SOURCE PASSAGE:
▼
Gelf Magazine - Looking over the overlooked

Comedy | Internet | Media

July 12, 2005

Does Google News Have a Sense of Humor?

How does Google News treat satire? And what's in the search algorithm's secret sauce anyway? Gelf investigates.

David Goldenberg

Axis of Logic Screenshot
Courtesy Opinion Journal
Axis of Logic took the top spot on Google News with its satirical story about Bush's arrest
On Dec. 1 of last year, the top spot (in the upper left-hand corner) on Google News was taken by the Axis of Logic, reporting that, upon his visit to Canada, George Bush had been arrested and charged with war crimes (see the screenshot at left). The article said, “Under both Canadian and International War Crimes law George Bush is being charged with genocide, torture, murder, and the most strong of all war crimes, the crime of war of aggression.”

Of course, the article wasn’t describing actual events. But many people were appalled that such an obvious piece of satire could have gotten prominent, serious placement on a website of the the most-valuable media corporation in the world. (Google recently overtook AOL Time Warner for this distinction.) Slate’s Jack Schafer asked, “Will somebody teach Google News' algorithms a sense of humor?” Certainly, Google News relies deeply on bytes of code—its founder Krishna Bharat told Wired Magazine that “It's a computer, and computers do not understand these topics the way humans do and can't be systematically biased in any direction.” But that’s not exactly true. Within Google News, there are people doing some work, like the Oompa Loompas who run the great machines at Willy Wonka’s Chocolate Factory. And Google’s Oompa Loompas do have some control, which allows them to express both a bias and a sense of humor.

Communication By ‘Pizza’

How does Gelf know anything about how Google News deals with satire? Little information comes from the company itself. Gelf’s questions were passed around from one Google public-relations representative to another, but no spokesperson ever responded to any of our questions about how Google deals with satire. I’ve written about Google before (in Gelf about Mark Jen, who was fired from the company for blogging, and in a Wired Magazine piece with Terry Tang about hidden perks at Google and other companies), and evasiveness with the press seems to be the company’s modus operandi.

So Gelf talked with those publications that are a part of Google News’s system to try to understand how humor and computers can coexist. Gelf sent a survey to all of the publications it could locate that Google lists as ‘satire’ sites. We found about 40, but there are likely more. (Google News places the word ‘satire’ in parentheses next to the name of the publications it labels as such.) We also talked with some publications that were once labeled as satire and are no longer, as well as some that publish satire but remain free of that label (like the Axis of Logic). We heard back from over 20 sources, and got a good sense of how Google News deals with satire.
▲
REQUIRED TASKS:
a – In the Gelf article on Google News, what does Google News place next to the names of publications it labels as satire?
b – Reproduce the Gelf article on Google News between "July 12, 2005" and "anyway? Gelf investigates.", inclusive.
c – Carry on the Gelf article on Google News from its last sentence.
The records that come after have nothing to do with the Gelf article on Google News.

PROVIDED RECORDS:
▼
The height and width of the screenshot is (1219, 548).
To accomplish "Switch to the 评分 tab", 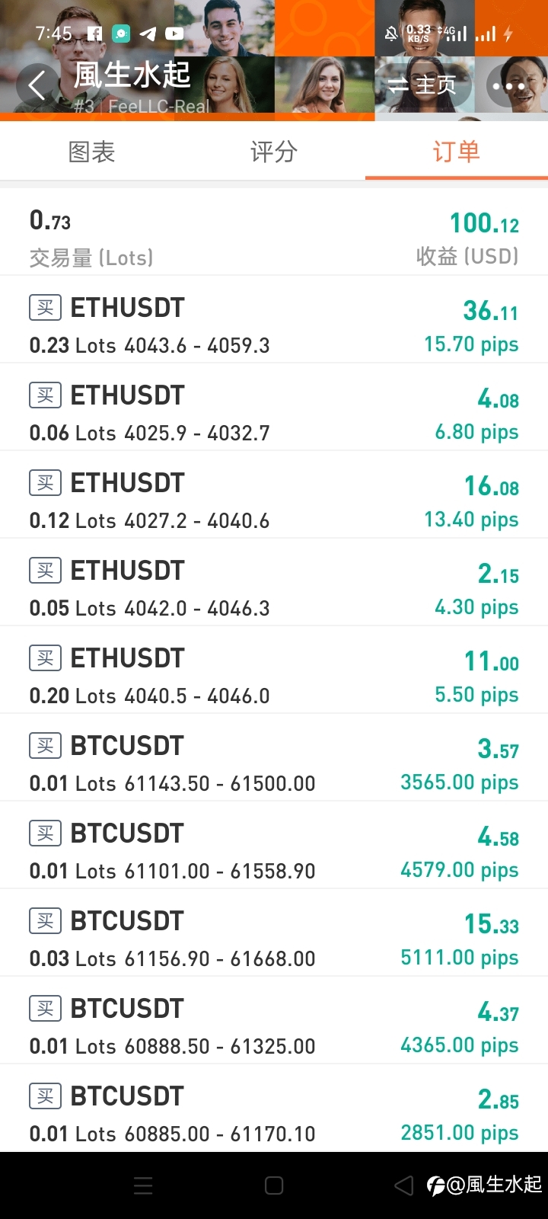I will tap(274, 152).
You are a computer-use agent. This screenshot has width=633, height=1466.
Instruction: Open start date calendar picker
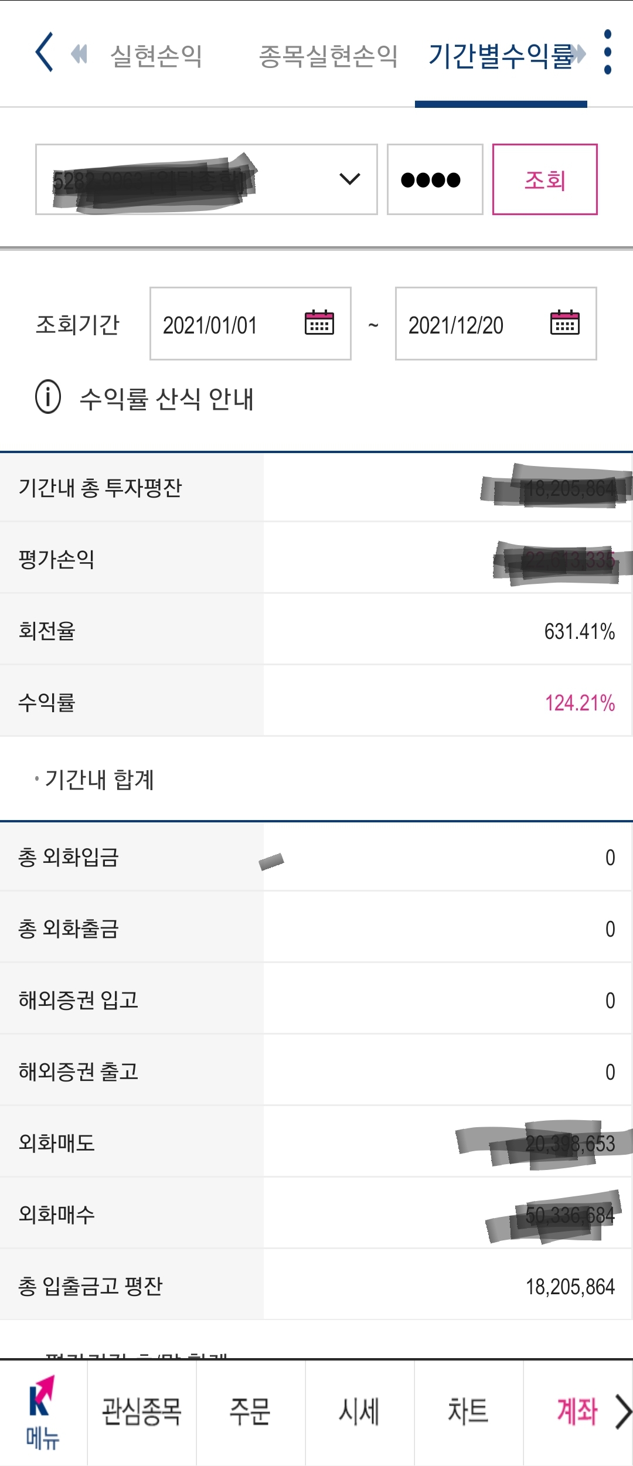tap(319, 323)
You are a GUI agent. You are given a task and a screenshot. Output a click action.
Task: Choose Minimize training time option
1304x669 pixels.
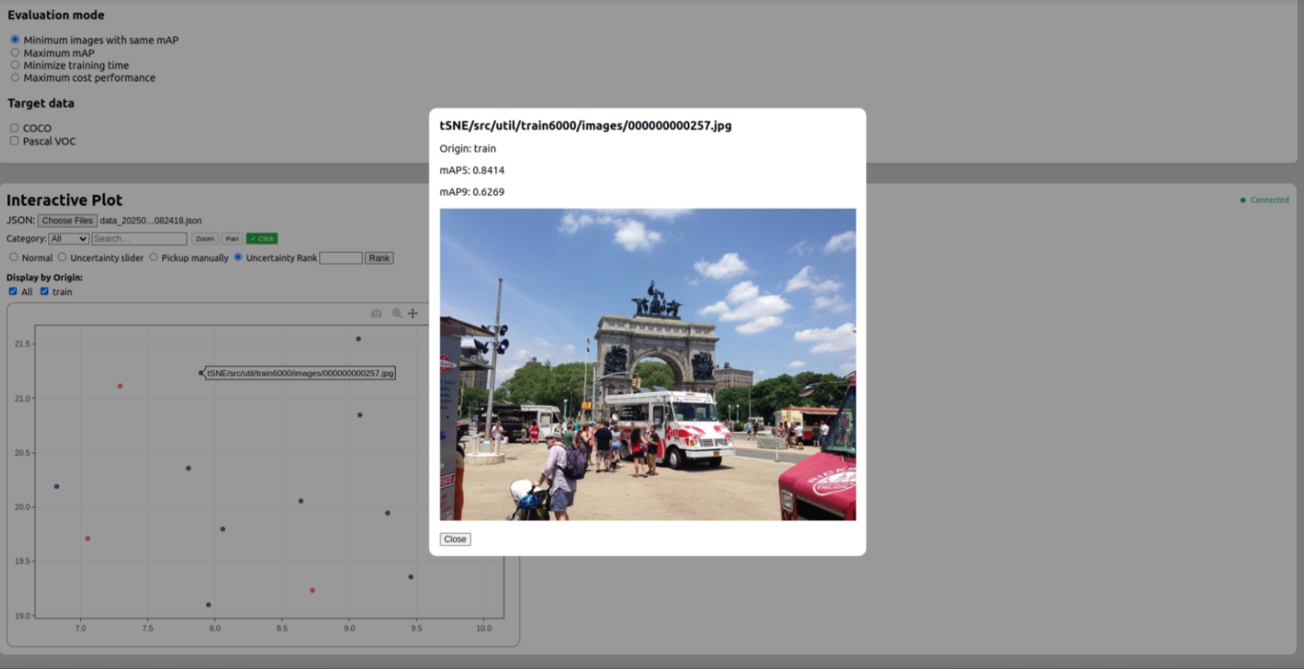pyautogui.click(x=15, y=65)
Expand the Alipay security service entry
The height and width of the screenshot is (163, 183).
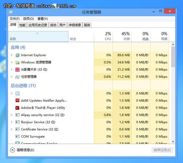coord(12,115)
▲
PER-TASK ANSWERS:
a – The word "satire" in parentheses.

b –
July 12, 2005

Does Google News Have a Sense of Humor?

How does Google News treat satire? And what's in the search algorithm's secret sauce anyway? Gelf investigates.

c –
Very few of the people we talked to had any communication with programmers at Google News outside of the initial ‘you’ve been accepted’ email. Of those who did, none ever spoke by telephone to a Google News programmer. “You can’t get any information out of these people,” says Eric Olsen, the founder and publisher of Blogcritics, which was once incorrectly listed as a satire publication. “There is no person identified, no phone number to call, and any time I have a question I just write back to the address and it takes a week. Even if it’s an emergency. During the satire thing, I convinced the woman at the front desk it was an emergency. She gave me a special code to communicate with them right away. For that day, I think the emergency code was ‘pizza.’ Even then, it still took a full ten days to get a response.”

At Uruknet (a non-satire site from Italy), webmaster Vincenzo Viscuso also found that Google responded slower when there was an emergency, such as the two times that Google News dropped Uruknet as a source without explanation: “In a previous occasion, we wrote to Google for a problem, and they answered us in two or three days; instead, in these two cases, they did not answer us at all.”

468C

Who Gets In?

Google News collects and publishes articles from over 7,000 sources, ranging from the New York Times to Slashdot to Heckler Spray. Google continues to add more publications to its sources list, including, recently, some blogs. But like with much of Google’s inner workings, the news arm's method of deciding which sources to publish remains mysterious. Certainly, to be included, a site must be submitted to Google, and it seems to help if the site is submitted by someone who runs the site. Of the 15 publications we surveyed, all but two of them had been submitted by someone inside the organizations.

Some publications are uncomfortable with what would seem to be a symbiotic relationship. They don’t like the idea of Google making money off of their research, and are willing to sacrifice the readership that Google brings them in order to keep what they see as control of their product. Earlier this year, Google News removed Agence France-Presse after the French company threatened to sue over copyright infringement. (See a copy of the complaint in PDF here).

But many publications are submitted everyday by the people who run them, and most of them are rejected, at least the first time around. Some have suggested that sites (like the conservative Human Events Online) are kept out because the opinions expressed on them clash with political beliefs of programmers at Google (Romenesko), but this seems unlikely. Some sites are not included because they are found to contain inappropriate language, but the sources aggregated by Google reflect opinions from across the political spectrum. And while those publications listed as satire tend to skew left, this is more likely a reflection of the current political state than of any intention of a political bias.

(In case you were wondering, yes, Gelf did ask Google News to consider using our feed and, yes, Google News did reject us.)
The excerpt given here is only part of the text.